Sevilay Yükselir bacım bize tur bindirmiş, Demokrat Parti'nin başına Aydın Doğan'ın bacanağını hazırladıklarını bildirmiş.
İlhan Kesici'nin kesmeyeceğini yazdık ama "bacanak faktörünü" atlamışız!
Sözkonusu bacanak Namık Kemal Zeybek, eski bir ülkücü.
Üfff... Bugüne kadar politikada başarıdan başarıya koşmuş, müthiş bir isim, büyük bir önder! Tam parti başkanı olacak adam.
Yaşar Okuyan da yanındaymış.
Hani ufukta en küçük, ama en küçük bir CHP-DP koalisyonu ihtimali bulunsa "arslan sosyallere hayırlı olsun" diyeceğiz ama abuk kaçacak.
DP çatısı altında bir yandan "eski İslamcı" Abdüllatif Şener'in, öbür yandan "sert Kemalist" Orhan Pamukoğlu'nun da adları geçiyormuş.
Dün de Ahmet Özal attı kendini ortaya!
Ay vallahi çok merak ediyorum, acaba ipi kim göğüsleyecek? (Kötü gazeteci ağzı yaptım.)
Aydın Doğan ve akıl hocası Zafer Mutlu, gerçekten de son beş aya çok zavallı mevzilerde giriyorlar...
Aydın Bey bu gibi çocukça manevralardan medet umuyor:
Belki Namık Kemal Zeybek, Recep Tayyip Erdoğan'dan "bir miktar" oy çalar (seçmen ampul kafalı ya, belli mi olur?)
Başbakan cahil halkı kandırmıyor mu canım, belki biz de kandırırız!
Zafer Bey de CHP'nin başına hemşerisi ve uzaktan akrabası Kılıçdaroğlu'nu "plase" ettikten sonra, bu partinin İstanbul il başkanlığına da gene Aydın Doğan'ın adamı Nebil İlseven'i getirme derdinde...
Bu kadar mı düştüler? Bu kadar mı "ehemmiyetsiz teferruattan" medet umar hale geldiler?
Zafer Bey... İstanbul il başkanlığına Selahattin Duman'ı getirseniz ne yazar yahu?
AKP'yi kapattıramadınız, Abdullah Gül'ün Çankaya'ya çıkmasını önleyemediniz, darbeyi de yaptıramadınız, şimdi aklınız sıra 2011 seçimlerini mi etkileyeceksiniz?
Zafer Bey'i çok zeki bir adam olarak tanımıştık, "inşaat hırsı" bu kadar mı akıl kararmasına yol açmış?
Hadi Aydın Bey'i boşverin, o bir taşra taciri de, siz ne Ankara dalaverelerinden, ne İstanbul madrabazlıklarının, ne ülke çapında hinoğlu hinliklerin girdaplarından süzülüp geçmiş bir kurttunuz yahu?
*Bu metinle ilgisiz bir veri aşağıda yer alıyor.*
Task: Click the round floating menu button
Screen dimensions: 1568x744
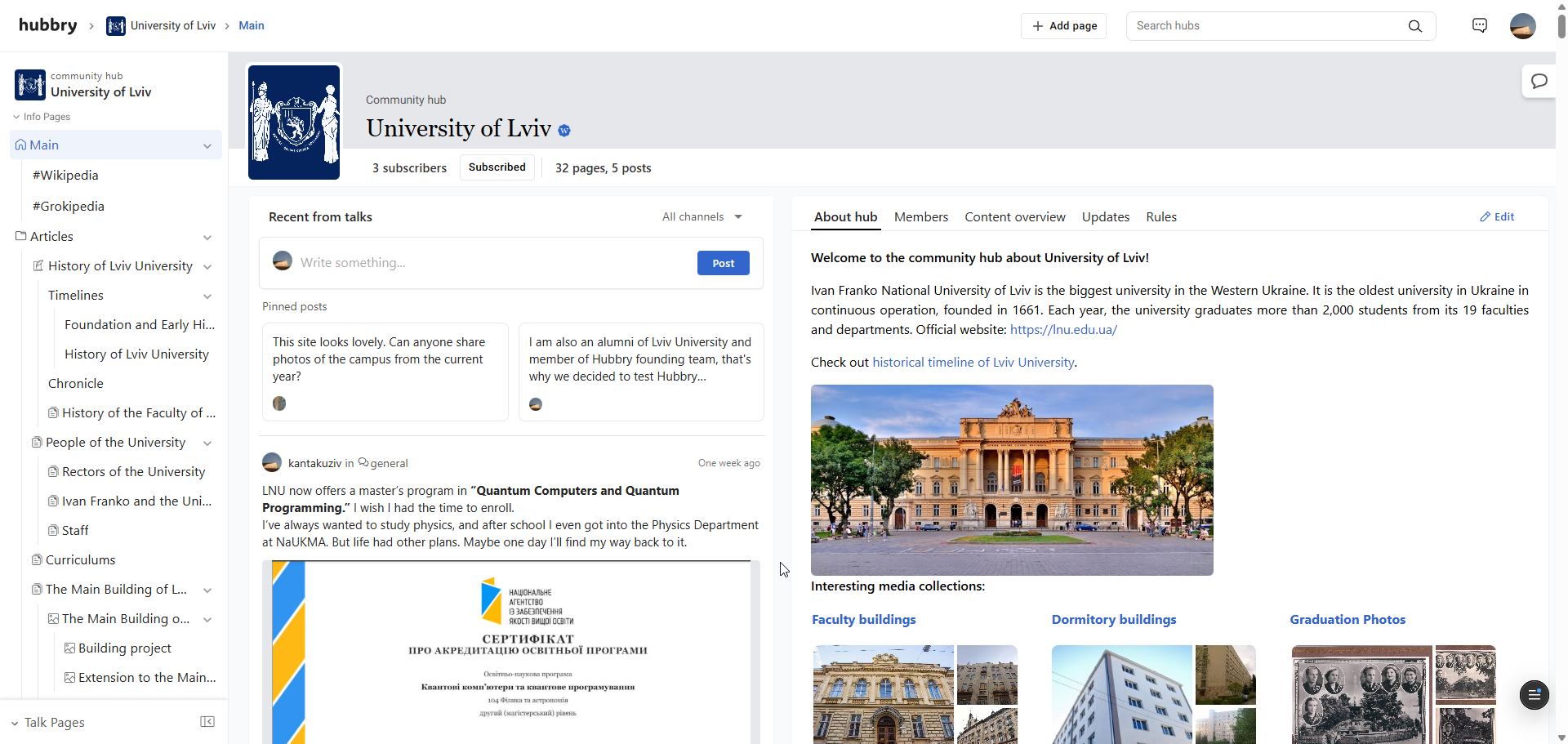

Yakışıyor mu bu kümede top koşturmak?
DP barajı aşacak, CHP yüzde 30 toplayacak ("kurduğunuz" araştırmacılar öyle diyecekler), üç kuruş maaş verdiğiniz üç beş zavallı da bu yönde yayın yapacak, iş bitecek.
Vah vah... Vah vah...
Bu arada Aydın Bey de hem kamuoyunu, hem iktidarı, hem de çalıştırdığı insanları "sattım satıyorum" diye beş ay daha oyalayacak (korkudan hop oturup hop kalkıyorlar, yazık değil mi onlara?)
Böyle böyle haziran ayını bulacaksınız.
Beş ay daha... Başbakan seçimi mayısa çekerse, dört ay daha...
Sonra? Elde var hüzün...
Sekiz yıllık hüzün yetmedi, dört yıl daha hüzün.
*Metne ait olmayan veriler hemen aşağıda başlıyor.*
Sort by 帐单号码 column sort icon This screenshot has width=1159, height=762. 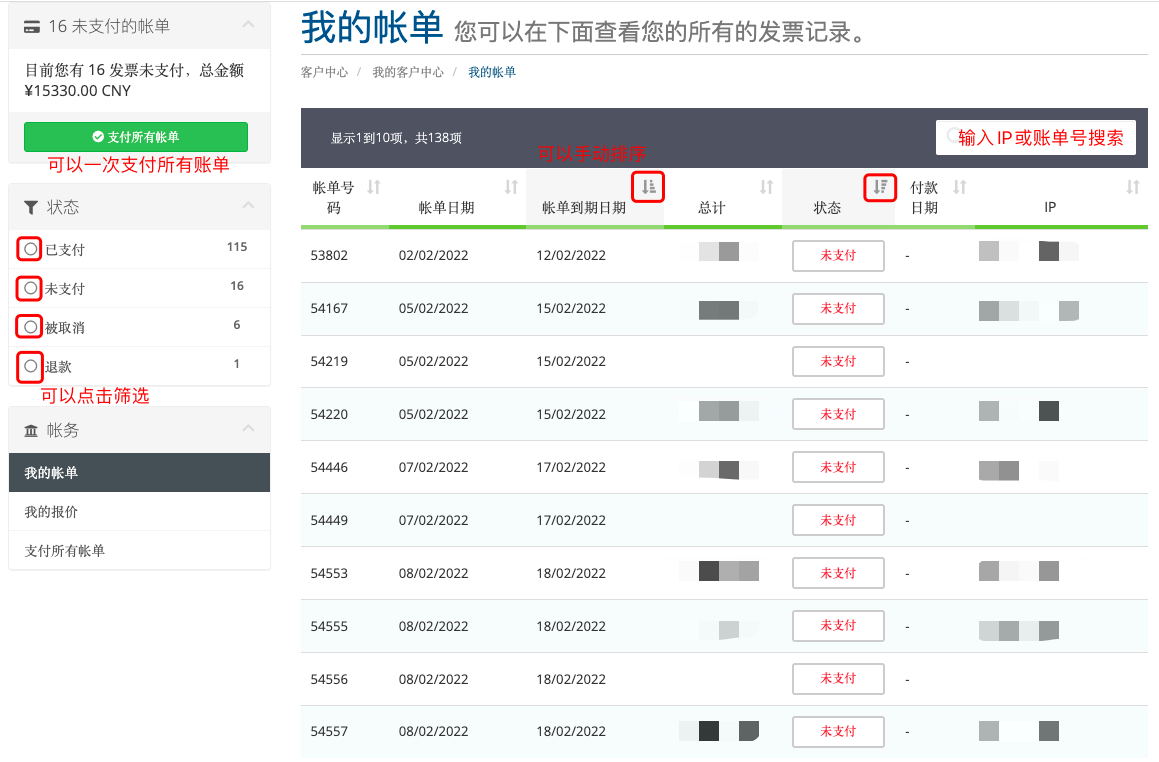[374, 187]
Zafer Bey, onu bunu boşverin de, asıl merak ettiğim konuya gelelim:
Bana hakaret ettiği için eski adamlarınızdan Necati Doğru'nun mahkeme kararıyla tıkır tıkır ödediği dokuz bin üç yüz lirayı siz mi verdiniz, adamcağızın kendi cebinden mi çıktı?
O parayla şerefinize kadeh kaldıracağım da, hanginizin kesesine bereket dileyeceğimi bilemedim.
Adamlarınıza iki küfür daha ettirseniz evin mutfak masrafı da, elektrik parası da, su parası da çıkacak, ha gayret.